Materials and Methods: The first 100 CCTA examinations ordered through our ED were retrospectively reviewed. TIMI (thrombolysis in myocardial infarction) scores, history, ECG results, age, risk factors, and troponin levels were obtained from the medical record. CCTA examinations were assessed for image quality, coronary artery disease (CAD), coronary artery calcium scores, and significant incidental findings. Invasive coronary angiography (ICA), when performed, was correlated with CCTA results.

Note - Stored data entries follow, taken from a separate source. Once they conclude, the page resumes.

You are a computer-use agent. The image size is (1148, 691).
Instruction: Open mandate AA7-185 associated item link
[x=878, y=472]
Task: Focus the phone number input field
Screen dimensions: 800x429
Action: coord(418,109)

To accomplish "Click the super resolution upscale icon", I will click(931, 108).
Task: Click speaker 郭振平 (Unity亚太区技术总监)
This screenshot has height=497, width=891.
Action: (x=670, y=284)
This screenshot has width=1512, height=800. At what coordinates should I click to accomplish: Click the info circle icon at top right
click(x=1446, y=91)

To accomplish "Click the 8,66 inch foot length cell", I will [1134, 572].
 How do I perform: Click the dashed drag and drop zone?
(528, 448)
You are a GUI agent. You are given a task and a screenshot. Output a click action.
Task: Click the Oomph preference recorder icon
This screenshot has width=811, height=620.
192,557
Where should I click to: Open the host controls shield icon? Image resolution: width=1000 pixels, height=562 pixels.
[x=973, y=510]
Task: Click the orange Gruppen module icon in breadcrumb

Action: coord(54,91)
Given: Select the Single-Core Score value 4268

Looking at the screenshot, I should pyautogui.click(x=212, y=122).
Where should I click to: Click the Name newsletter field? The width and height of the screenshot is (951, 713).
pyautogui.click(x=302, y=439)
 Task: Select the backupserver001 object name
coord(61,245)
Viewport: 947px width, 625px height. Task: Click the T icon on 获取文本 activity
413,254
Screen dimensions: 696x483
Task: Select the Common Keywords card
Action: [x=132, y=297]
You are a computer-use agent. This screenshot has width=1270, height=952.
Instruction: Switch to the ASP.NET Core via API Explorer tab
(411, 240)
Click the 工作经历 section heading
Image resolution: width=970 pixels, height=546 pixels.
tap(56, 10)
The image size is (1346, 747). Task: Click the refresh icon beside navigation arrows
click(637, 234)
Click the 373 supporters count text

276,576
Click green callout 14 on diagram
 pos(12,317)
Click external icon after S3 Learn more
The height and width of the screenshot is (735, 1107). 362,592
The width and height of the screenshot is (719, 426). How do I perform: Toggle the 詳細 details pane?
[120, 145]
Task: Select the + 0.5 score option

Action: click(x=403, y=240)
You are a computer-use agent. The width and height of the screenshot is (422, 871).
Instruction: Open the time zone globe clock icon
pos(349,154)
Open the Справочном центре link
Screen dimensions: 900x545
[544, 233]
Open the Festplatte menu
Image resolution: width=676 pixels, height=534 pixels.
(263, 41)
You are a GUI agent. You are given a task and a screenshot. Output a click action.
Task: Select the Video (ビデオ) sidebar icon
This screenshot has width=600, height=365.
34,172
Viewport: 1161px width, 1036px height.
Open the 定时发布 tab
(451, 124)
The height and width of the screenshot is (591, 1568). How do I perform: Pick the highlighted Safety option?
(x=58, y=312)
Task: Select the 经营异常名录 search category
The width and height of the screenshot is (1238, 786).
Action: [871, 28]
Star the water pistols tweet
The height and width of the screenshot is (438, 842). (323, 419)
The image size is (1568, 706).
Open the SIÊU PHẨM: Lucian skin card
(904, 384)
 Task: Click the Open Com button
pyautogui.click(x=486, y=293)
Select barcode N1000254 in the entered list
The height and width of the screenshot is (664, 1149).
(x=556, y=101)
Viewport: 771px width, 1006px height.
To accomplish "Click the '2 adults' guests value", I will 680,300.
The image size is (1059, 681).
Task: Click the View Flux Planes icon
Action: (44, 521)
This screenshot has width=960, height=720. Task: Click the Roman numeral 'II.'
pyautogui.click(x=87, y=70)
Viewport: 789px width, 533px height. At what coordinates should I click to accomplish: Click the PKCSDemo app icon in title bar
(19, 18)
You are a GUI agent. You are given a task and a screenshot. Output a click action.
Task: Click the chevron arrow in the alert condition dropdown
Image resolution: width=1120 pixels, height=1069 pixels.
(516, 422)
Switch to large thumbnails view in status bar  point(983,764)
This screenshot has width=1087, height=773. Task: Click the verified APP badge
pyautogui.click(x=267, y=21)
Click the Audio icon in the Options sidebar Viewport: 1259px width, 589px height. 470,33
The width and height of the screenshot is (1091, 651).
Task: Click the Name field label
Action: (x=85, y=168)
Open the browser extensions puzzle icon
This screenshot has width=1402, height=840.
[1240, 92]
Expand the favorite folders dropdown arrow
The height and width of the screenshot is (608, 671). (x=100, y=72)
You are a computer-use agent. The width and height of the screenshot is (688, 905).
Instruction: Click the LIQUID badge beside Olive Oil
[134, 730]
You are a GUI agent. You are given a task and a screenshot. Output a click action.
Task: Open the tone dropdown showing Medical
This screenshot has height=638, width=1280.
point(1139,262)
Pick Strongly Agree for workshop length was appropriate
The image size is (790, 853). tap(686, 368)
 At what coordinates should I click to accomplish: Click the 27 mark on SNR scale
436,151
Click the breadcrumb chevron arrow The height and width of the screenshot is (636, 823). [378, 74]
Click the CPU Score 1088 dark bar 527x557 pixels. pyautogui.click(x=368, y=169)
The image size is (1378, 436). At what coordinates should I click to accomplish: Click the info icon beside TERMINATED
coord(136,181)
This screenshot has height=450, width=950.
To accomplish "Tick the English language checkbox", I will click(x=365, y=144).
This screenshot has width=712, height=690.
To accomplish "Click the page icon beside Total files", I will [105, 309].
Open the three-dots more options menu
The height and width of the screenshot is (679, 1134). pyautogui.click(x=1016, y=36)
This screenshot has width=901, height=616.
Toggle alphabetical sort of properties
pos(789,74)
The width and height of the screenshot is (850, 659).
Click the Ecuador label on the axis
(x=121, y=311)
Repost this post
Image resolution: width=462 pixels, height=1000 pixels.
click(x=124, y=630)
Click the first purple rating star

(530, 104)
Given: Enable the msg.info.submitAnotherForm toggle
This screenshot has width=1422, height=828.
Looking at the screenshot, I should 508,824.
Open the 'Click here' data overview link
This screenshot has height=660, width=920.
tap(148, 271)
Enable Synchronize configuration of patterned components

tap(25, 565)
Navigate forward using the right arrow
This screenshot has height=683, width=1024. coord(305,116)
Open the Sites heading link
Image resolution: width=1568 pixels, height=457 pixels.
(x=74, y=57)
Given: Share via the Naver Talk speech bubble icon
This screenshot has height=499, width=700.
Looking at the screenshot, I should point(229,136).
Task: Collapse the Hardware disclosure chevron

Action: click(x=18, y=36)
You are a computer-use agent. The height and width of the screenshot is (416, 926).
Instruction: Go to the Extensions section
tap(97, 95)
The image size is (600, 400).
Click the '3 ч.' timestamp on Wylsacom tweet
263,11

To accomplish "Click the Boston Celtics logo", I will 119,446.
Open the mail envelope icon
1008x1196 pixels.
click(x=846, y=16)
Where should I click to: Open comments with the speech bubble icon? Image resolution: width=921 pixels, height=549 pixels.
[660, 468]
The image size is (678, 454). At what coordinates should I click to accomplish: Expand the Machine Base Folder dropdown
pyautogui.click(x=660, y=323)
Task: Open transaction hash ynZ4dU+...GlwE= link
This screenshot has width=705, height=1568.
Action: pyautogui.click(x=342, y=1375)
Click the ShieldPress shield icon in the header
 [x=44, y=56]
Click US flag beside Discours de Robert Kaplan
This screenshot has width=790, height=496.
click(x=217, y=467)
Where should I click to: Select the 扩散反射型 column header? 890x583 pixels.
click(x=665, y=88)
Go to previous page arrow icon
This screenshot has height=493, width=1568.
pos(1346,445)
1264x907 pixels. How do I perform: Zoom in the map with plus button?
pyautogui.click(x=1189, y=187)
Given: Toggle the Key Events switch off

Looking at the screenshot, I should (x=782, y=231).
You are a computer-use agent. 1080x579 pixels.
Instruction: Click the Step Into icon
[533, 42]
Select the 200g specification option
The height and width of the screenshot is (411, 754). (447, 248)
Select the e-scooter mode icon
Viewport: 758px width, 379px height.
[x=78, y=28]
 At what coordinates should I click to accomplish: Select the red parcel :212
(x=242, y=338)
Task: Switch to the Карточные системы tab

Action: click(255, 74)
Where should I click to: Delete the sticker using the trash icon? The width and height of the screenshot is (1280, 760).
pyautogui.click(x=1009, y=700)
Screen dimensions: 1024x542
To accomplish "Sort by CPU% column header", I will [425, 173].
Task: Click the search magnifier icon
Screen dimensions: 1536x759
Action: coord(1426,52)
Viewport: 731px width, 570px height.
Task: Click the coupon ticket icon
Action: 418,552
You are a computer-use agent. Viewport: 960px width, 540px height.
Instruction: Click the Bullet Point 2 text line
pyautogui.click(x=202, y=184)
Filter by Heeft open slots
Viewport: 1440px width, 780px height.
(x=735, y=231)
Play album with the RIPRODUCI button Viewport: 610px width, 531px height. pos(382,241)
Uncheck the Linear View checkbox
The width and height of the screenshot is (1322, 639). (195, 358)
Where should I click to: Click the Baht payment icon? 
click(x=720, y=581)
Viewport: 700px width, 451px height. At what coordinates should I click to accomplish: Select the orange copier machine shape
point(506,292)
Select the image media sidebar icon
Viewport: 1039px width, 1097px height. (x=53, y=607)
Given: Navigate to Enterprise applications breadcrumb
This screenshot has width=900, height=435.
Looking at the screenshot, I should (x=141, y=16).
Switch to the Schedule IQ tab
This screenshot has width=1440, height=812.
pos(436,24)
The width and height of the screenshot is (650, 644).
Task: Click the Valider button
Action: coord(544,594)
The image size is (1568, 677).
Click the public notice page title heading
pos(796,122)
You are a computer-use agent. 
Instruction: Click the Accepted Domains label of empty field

Results: 60 male and 40 female patients were included, with an average age of 52.6 years (range, 27–75 years). Thirty-one patients had a TIMI score of 0, 65 had TIMI scores of 1–2, and four had TIMI scores of 3. Of 87 examinations with calcium scoring, 66 patients had total calcium scores less than 100, 12 scored 100–400, and nine scored greater than 400 (range, 0–3740). CCTA examinations were performed for 97/100 patients, and the remaining three patients did not receive an CCTA examination following the presence of excessive coronary calcifications on the calcium scoring scans. 85/97 (88%) scans were rated as good or excellent image quality, 6/97 (6%) were deemed fair quality, and 6/97 (6%) were considered poor quality. Of the six scans with poor image quality, two patients received ICA as the diagnostic portions of the examinations indicated high grade stenosis, two patients underwent subsequent echocardiography (one with stress testing), one was admitted for observation, and one was discharged home. CCTA demonstrated 50% or greater stenosis in at least one coronary artery in 18/97 (19%) patients, 16 of whom underwent subsequent ICA examination. Seven patients received percutaneous coronary intervention, and four patients ultimately underwent coronary artery bypass grafting. 75/97 (77%) patients were discharged immediately after CCTA interpretation. Significant incidental findings included diagnosis of type B aortic dissection in a patient without evidence of CAD.
Conclusion: Implementing a CCTA program for patients with acute chest pain in a busy, underserved ED is feasible. Our initial experience demonstrates CCTA to be a highly effective and accurate triaging tool, allowing for direct ED discharge or referral for invasive testing.